In science, adversarial collaboration is a modality of collaboration wherein opposing views work together in order to jointly advance knowledge of the area under dispute. This can take the form of a scientific experiment conducted by two groups of experimenters with competing hypotheses, with the aim of constructing and implementing an experimental design in a way that satisfies both groups that there are no obvious biases or weaknesses in the experimental design. Adversarial collaboration can involve a neutral moderator and lead to a co-designed experiment and joint publishing of findings in order to resolve differences. With its emphasis on transparency throughout the research process, adversarial collaboration has been described as sitting within the open science framework.

== History ==
One of the earliest modern examples of adversarial collaboration was a 1988 collaboration between Erez and Latham with Edwin Locke working as a neutral third party. This collaboration came about as the result of a disagreement from the field of Goal-Setting research between Erez and Latham on an aspect of goal-setting research around the effect of participation on goal commitment and performance. Latham and Erez designed four experiments which explained the differences between their individual findings, but did not coin the term adversarial collaboration. Independently, to Erez, Locke and Latham whose work he was unaware of, Daniel Kahneman developed a similar protocol for adversarial collaboration around ten years later and may have been the first to use the term adversarial collaboration. More recently, Clark and Tetlock have proposed adversarial collaboration as a vehicle for improving how science can self-correct through exploring rival hypotheses which will ultimately expose false claims. Their work has led to the University of Pennsylvania School of Arts & Sciences creating the Adversarial Collaboration Project which seeks to encourage the use of adversarial collaboration as a research approach to address a variety of research questions.

== Benefits ==
Adversarial collaboration has been recommended by Daniel Kahneman and others as a way of reducing the distorting impact of cognitive-motivational biases on human reasoning and resolving contentious issues in fringe science. It has also been recommended as a potential solution for improving academic commentaries.
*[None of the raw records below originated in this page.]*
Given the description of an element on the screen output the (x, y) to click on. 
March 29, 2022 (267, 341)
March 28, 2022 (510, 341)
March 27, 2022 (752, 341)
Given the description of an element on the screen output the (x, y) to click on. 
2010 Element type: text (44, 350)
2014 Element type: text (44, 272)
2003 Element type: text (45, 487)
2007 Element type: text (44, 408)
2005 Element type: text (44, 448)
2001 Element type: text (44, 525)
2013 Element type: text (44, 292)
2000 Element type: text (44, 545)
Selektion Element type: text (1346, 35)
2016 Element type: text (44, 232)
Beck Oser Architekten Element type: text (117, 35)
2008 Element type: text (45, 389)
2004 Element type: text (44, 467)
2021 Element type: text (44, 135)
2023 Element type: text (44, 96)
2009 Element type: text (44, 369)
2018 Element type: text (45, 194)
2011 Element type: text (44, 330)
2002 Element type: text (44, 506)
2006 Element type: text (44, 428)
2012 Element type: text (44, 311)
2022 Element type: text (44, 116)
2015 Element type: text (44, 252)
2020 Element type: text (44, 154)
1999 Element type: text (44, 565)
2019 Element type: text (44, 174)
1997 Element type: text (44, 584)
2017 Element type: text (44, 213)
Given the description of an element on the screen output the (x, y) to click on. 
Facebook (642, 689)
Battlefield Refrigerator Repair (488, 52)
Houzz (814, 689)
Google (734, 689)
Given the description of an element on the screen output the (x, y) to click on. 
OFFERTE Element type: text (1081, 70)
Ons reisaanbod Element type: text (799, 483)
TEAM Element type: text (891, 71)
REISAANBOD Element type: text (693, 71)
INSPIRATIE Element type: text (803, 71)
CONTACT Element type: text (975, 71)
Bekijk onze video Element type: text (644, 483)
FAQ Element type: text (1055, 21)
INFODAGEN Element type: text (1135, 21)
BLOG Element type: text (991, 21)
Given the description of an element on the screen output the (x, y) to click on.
Philip Tetlock and Gregory Mitchell have discussed it in various articles. They argue:

Adversarial collaboration is most feasible when least needed: when the clashing camps have advanced testable theories, subscribe to common canons for testing those theories, and disagreements are robust but respectful. And adversarial collaboration is least feasible when most needed: when the scientific community lacks clear criteria for falsifying points of view, disagrees on key methodological issues, relies on second- or third-best substitute methods for testing causality, and is fractured into opposing camps that engage in ad hominem posturing and that have intimate ties to political actors who see any concession as weakness.